_Exercice A:_
D'après l'article sur la transition en Tunisie, qui avait annoncé le gouvernement d'union nationale ?
_Exercice B:_
Selon l'article sur la transition en Tunisie, pourquoi des compromis s'imposent-ils dans cette situation de crise ?
_Exercice C:_
Transcrivez fidèlement le passage de l'article sur la transition en Tunisie qui s'ouvre sur les mots contenant « Ce qui en théorie » et se clôt sur « pourrissement sont là. ».

_Extrait du document:_
Maintenant que l’ouverture est consacrée, et que le mur de la peur est définitivement tombé, il serait utopique de croire que la démocratie viendra rapidement. C’est une longue marche que vient de commencer le peuple tunisien vers plus d’acquis démocratiques.

La transition en Tunisie s’annonce difficile et délicate, et c’est le moins que l’on puisse dire. Le gouvernement d’union nationale, annoncé la veille par le Premier ministre Ghannouchi, n’aura pas tenu longtemps alors que l’opinion tunisienne continue d’occuper la rue et demande le départ de tous les symboles du régime Ben Ali.
Si le peuple tunisien a réussi à faire tomber un régime, que d’aucuns pensaient être à l’abri des changements aussi brutaux que ceux qu’il vient de subir, il n’en demeure pas moins que l’équipe chargée de gérer la transition jusqu’à la tenue des présidentielles anticipées est appelée à faire preuve de beaucoup plus de sérénité afin d’expliquer les choix politiques à une population visiblement décidée à en découdre avec le personnel politique placé par l’ancien président.
Ce qui en théorie apparaît simpliste ne l’est pas forcément sur le terrain. Entre les pyromanes qui veulent semer le désordre pour éviter que la Révolution du Jasmin puisse prendre forme, le tâtonnement de l’équipe “provisoire” au pouvoir, et les populations qui veulent   “tout et tout de suite”, il est clair que tous les ingrédients du pourrissement sont là.
Mais maintenant que l’ouverture est consacrée, et que le mur de la peur est définitivement tombé, il serait utopique de croire que la démocratie viendra rapidement. C’est une longue marche que vient de commencer le peuple tunisien vers plus d’acquis démocratiques après avoir subi la chape de plomb depuis plus de 40 ans. C’est la raison pour laquelle des compromis s’imposent en pareille situation de crise majeure afin de surmonter les difficultés du moment et permettre à la Tunisie de rebondir avec du sang neuf, énergies issues de l’opposition démocratique et de la société civile tout en sauvegardant les forces saines du Rassemblement constitutionnel démocratique (RCD) qui dispose encore de ses hommes au sein des institutions et des structures de l’État. Le militantisme est primordial dans un changement mais il ne suffit pas dans la gestion des affaires de l’État. C’est le diktat de la realpolitik.(Liberté-19.01.2011.)

**Ghannouchi :
«Donnez-nous une chance»

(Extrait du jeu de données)

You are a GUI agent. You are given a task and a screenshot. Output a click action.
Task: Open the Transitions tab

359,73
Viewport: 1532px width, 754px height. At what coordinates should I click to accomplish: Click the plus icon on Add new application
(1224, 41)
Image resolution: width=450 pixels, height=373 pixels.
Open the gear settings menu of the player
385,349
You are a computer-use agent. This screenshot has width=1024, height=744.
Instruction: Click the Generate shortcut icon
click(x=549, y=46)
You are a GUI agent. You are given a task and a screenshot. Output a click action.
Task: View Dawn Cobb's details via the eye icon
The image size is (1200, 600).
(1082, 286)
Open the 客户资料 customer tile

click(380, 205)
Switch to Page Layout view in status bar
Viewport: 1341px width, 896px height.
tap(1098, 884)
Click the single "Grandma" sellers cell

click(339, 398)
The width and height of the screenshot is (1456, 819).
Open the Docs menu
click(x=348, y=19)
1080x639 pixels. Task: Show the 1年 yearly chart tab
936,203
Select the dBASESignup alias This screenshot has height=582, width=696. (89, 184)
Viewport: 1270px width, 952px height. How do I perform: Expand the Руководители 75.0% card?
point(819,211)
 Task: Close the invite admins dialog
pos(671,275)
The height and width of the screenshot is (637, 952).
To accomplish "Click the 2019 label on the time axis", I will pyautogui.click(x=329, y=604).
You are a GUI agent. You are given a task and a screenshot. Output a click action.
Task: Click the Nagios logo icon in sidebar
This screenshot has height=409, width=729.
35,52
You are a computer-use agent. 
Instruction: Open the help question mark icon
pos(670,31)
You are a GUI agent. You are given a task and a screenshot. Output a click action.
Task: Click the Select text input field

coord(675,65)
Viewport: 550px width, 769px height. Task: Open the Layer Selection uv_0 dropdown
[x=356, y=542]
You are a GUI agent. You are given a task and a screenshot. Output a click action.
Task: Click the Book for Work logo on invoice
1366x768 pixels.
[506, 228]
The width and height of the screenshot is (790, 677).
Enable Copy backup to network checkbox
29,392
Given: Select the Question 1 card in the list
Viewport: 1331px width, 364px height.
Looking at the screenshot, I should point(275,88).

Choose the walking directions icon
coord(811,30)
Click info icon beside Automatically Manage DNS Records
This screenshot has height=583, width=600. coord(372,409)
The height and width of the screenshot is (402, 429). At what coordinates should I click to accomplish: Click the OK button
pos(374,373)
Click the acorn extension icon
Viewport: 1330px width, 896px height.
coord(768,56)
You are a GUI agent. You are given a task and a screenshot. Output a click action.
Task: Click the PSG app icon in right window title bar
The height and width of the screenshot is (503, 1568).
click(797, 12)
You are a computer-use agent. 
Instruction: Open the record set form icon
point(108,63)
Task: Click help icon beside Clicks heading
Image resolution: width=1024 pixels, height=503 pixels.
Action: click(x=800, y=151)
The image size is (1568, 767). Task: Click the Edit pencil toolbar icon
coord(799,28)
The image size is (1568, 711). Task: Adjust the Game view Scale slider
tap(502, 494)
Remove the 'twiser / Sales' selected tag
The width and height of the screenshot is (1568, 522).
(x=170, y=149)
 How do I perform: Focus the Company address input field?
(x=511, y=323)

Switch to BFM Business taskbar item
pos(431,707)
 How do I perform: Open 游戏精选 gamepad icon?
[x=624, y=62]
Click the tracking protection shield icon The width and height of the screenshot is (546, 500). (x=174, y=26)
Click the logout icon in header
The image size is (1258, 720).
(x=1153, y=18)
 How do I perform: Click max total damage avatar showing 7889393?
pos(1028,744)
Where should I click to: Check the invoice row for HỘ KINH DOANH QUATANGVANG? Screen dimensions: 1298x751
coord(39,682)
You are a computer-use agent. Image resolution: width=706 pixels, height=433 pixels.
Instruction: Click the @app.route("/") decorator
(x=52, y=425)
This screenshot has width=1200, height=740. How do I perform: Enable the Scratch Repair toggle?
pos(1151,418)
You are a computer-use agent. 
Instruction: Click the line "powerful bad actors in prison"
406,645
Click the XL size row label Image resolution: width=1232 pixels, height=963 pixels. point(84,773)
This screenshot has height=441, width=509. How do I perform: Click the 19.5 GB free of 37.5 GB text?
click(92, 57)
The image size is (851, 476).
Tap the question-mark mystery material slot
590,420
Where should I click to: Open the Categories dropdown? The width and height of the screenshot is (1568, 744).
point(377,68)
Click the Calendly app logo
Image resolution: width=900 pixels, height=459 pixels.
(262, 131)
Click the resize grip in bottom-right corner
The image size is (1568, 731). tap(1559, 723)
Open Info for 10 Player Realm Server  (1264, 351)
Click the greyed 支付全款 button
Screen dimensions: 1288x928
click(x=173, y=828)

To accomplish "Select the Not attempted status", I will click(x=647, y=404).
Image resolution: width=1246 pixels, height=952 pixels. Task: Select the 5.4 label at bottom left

_Réponse A:_
Le Premier ministre Ghannouchi.

_Réponse B:_
La démocratie ne viendra pas rapidement : le peuple tunisien commence une longue marche vers plus d'acquis démocratiques après plus de 40 ans de chape de plomb. Les compromis doivent donc permettre de surmonter les difficultés du moment et de faire rebondir la Tunisie avec du sang neuf.

_Réponse C:_
Ce qui en théorie apparaît simpliste ne l’est pas forcément sur le terrain. Entre les pyromanes qui veulent semer le désordre pour éviter que la Révolution du Jasmin puisse prendre forme, le tâtonnement de l’équipe “provisoire” au pouvoir, et les populations qui veulent   “tout et tout de suite”, il est clair que tous les ingrédients du pourrissement sont là.